Ingredients:
- 1 1/2 cups All-Purpose Flour
- 6 tbsp Unsalted Butter, cut into small cubes (very cold)
- 1 tsp Granulated Sugar
- 1/4 tsp Fine Sea Salt
- 4–6 tbsp Ice Water
- 1 cup Pumpkin Puree (not pumpkin pie filling)
- 2 Large Eggs, lightly beaten
- 1/2 cup Evaporated Milk (full-fat preferred)
- 1/2 cup Light Brown Sugar, packed
- 1/4 cup Granulated Sugar
- 1 tsp Ground Cinnamon
- 1/2 tsp Ground Ginger
- 1/4 tsp Freshly Grated Nutmeg
- 1/8 tsp Ground Cloves
- 1/2 tsp Fine Sea Salt
- 1 tsp Vanilla Extract
- 1 cup Double Cream (Heavy Cream), very cold (Optional)
- 2 tbsp Powdered Sugar (Icing Sugar) (Optional)
- 1/4 tsp Ground Cinnamon (Optional)
Instructions:
- Combine Dry Ingredients: Whisk together the flour, salt, and sugar in a large bowl or food processor.
- Cut in the Butter: Add the cold butter cubes. Use your fingers or pulse the processor until the mixture resembles coarse breadcrumbs with some pea-sized pieces of butter remaining.

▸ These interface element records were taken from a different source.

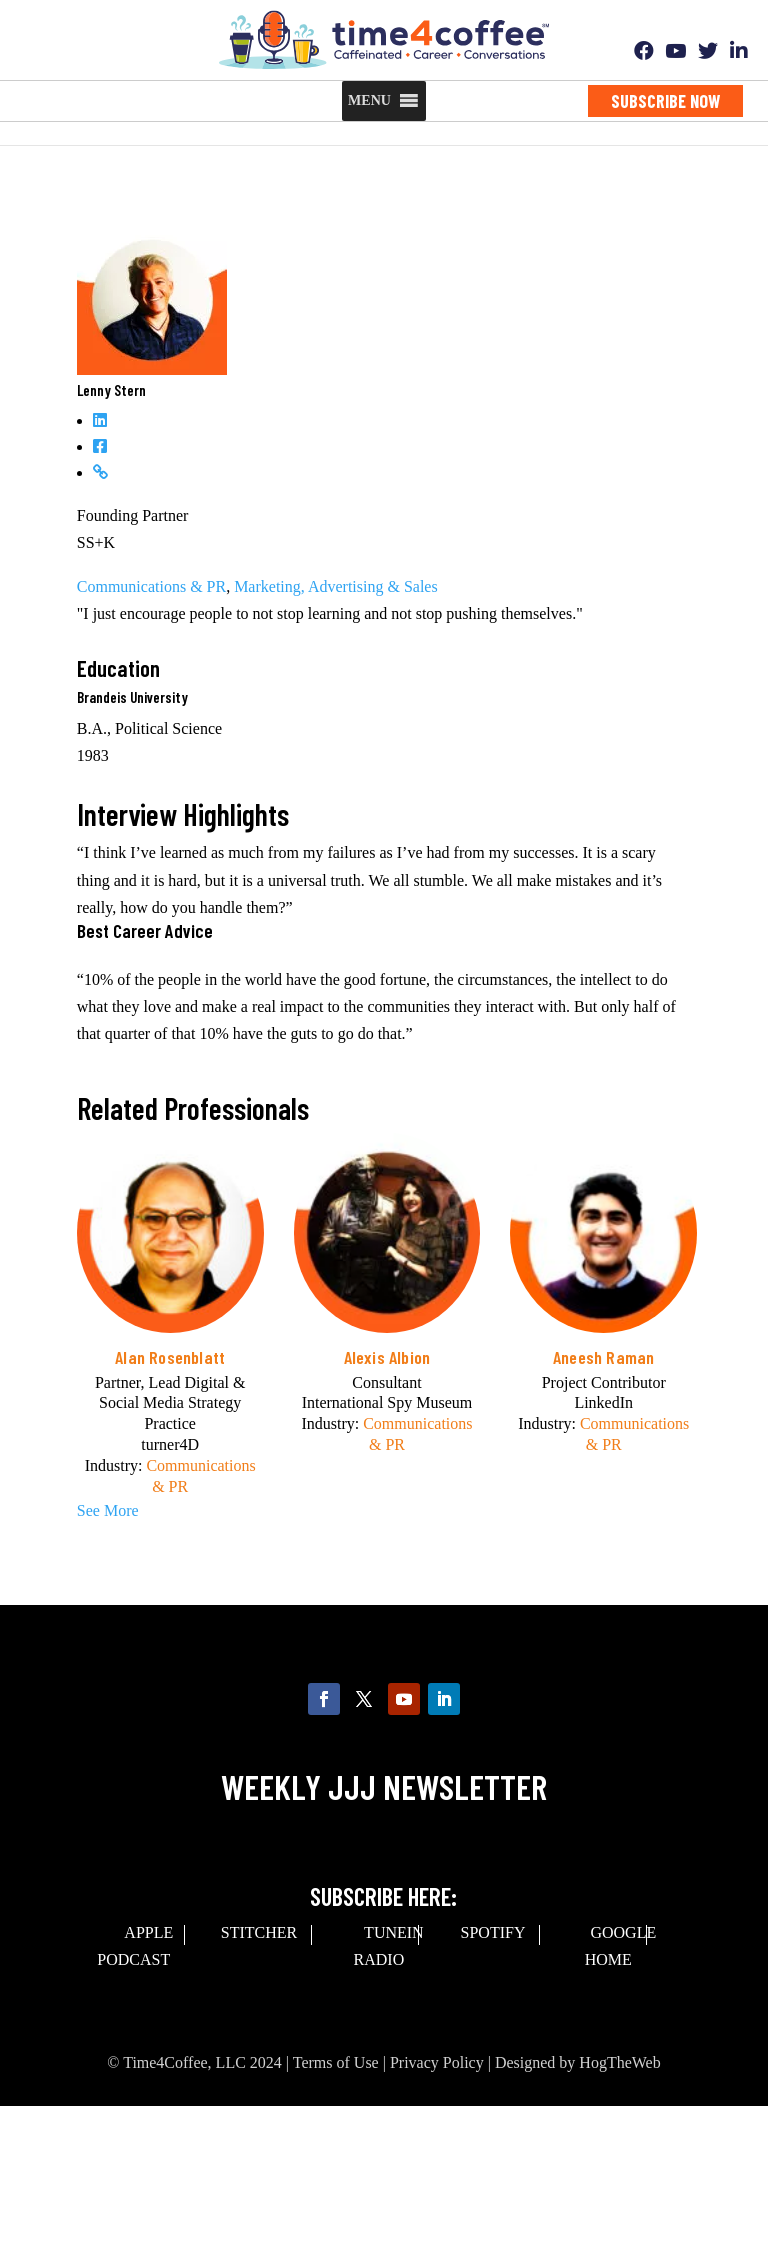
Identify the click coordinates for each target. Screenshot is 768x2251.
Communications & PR (151, 586)
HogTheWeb (619, 2062)
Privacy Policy (437, 2062)
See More (108, 1510)
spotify (493, 1932)
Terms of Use (336, 2062)
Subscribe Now (665, 101)
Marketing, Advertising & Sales (336, 586)
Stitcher (259, 1932)
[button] (369, 101)
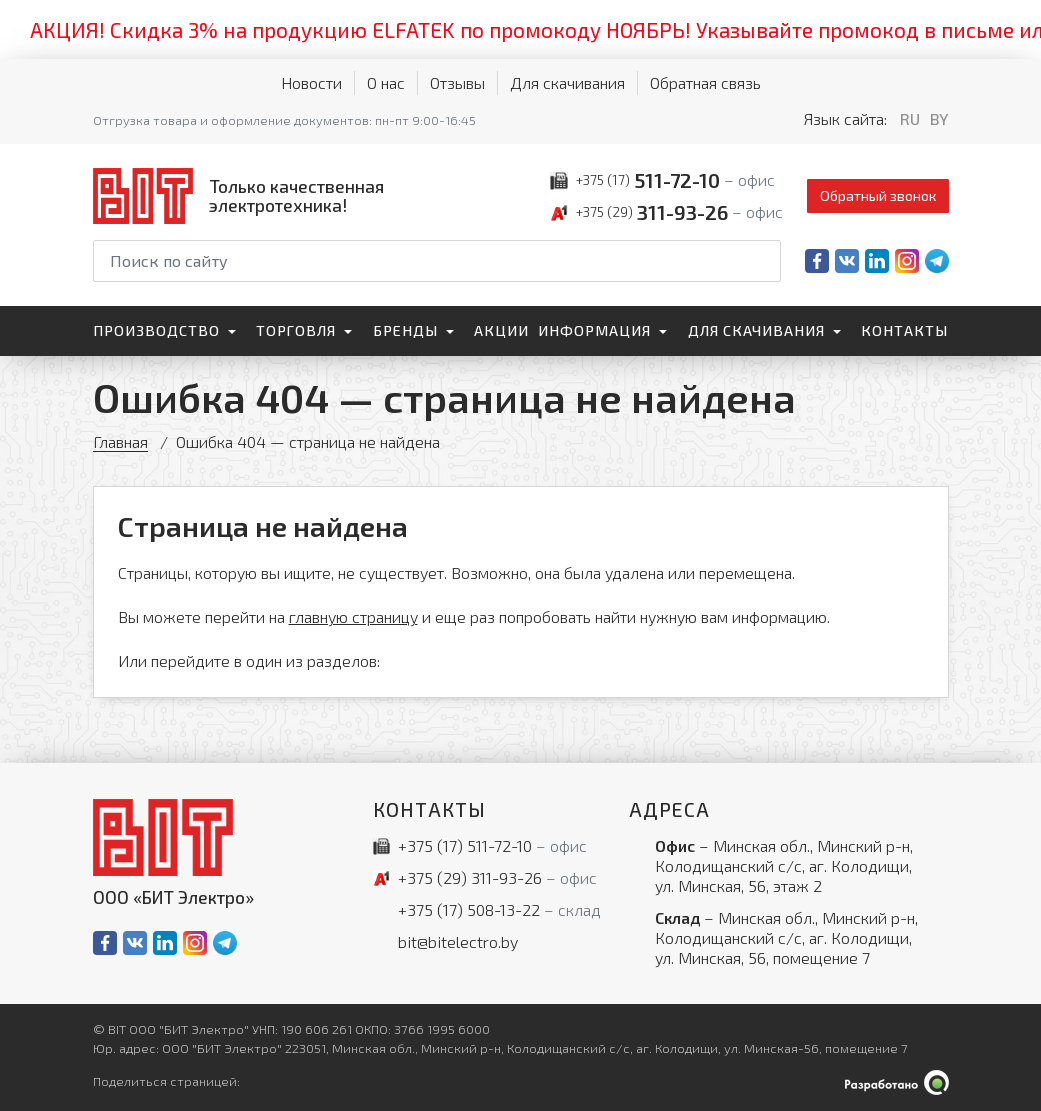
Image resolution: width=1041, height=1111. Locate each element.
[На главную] (243, 195)
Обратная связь (705, 82)
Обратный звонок (878, 195)
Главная (120, 441)
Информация (594, 330)
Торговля (296, 330)
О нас (386, 82)
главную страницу (353, 616)
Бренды (405, 330)
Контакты (904, 330)
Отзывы (457, 82)
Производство (156, 330)
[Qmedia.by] (897, 1082)
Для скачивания (567, 82)
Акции (501, 330)
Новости (311, 82)
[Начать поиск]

- Hydrate the Dough: Slowly drizzle in the ice water, one tablespoon at a time, mixing until the dough just comes together. Do not overmix.
- Chill: Form the dough into a flat disc, wrap tightly in cling film, and refrigerate for a minimum of 45 minutes.
- Preheat and Prep: Preheat oven to 180°C (350°F). Lightly grease the 12-cup muffin tin cups.
- Roll and Cut: On a lightly floured surface, roll the chilled dough to about ⅛-inch (3 mm) thick. Use a 3.5-inch round cutter to cut out 12 circles.
- Form the Crusts: Carefully press each pastry circle into the muffin tin cups. Prick the bottom of each crust with a fork (docking).
- Blind Bake (Essential): Line the crusts with parchment paper or foil, fill with baking weights, and bake for 10 minutes. Remove the weights and paper, and bake for another 5 minutes until the bases are just starting to dry out.
- Prepare the Filling: In a large bowl, whisk together the pumpkin purée, both sugars, salt, and all the spices until smooth.
- Add Wet Ingredients: Whisk in the evaporated milk and vanilla extract, followed by the two lightly beaten eggs. Whisk only until just combined.
- Fill the Pies: Carefully pour the filling into the pre-baked crusts, filling each about ¾ full. Do not overfill.
- Bake: Bake for 25–30 minutes. The edges of the filling should be set, but the center should have a slight, gentle wobble when lightly shaken.
- Cool Completely: Remove the pies from the oven and transfer the entire tin to a wire rack. Cool completely (about 2 hours) before attempting to remove them from the tin.
- Whip the Cream (Optional): Whip the cold cream with powdered sugar and cinnamon until soft peaks form.
- Serve: Gently loosen the mini pies from the tin, top with a dollop of spiced cream, and dust with nutmeg.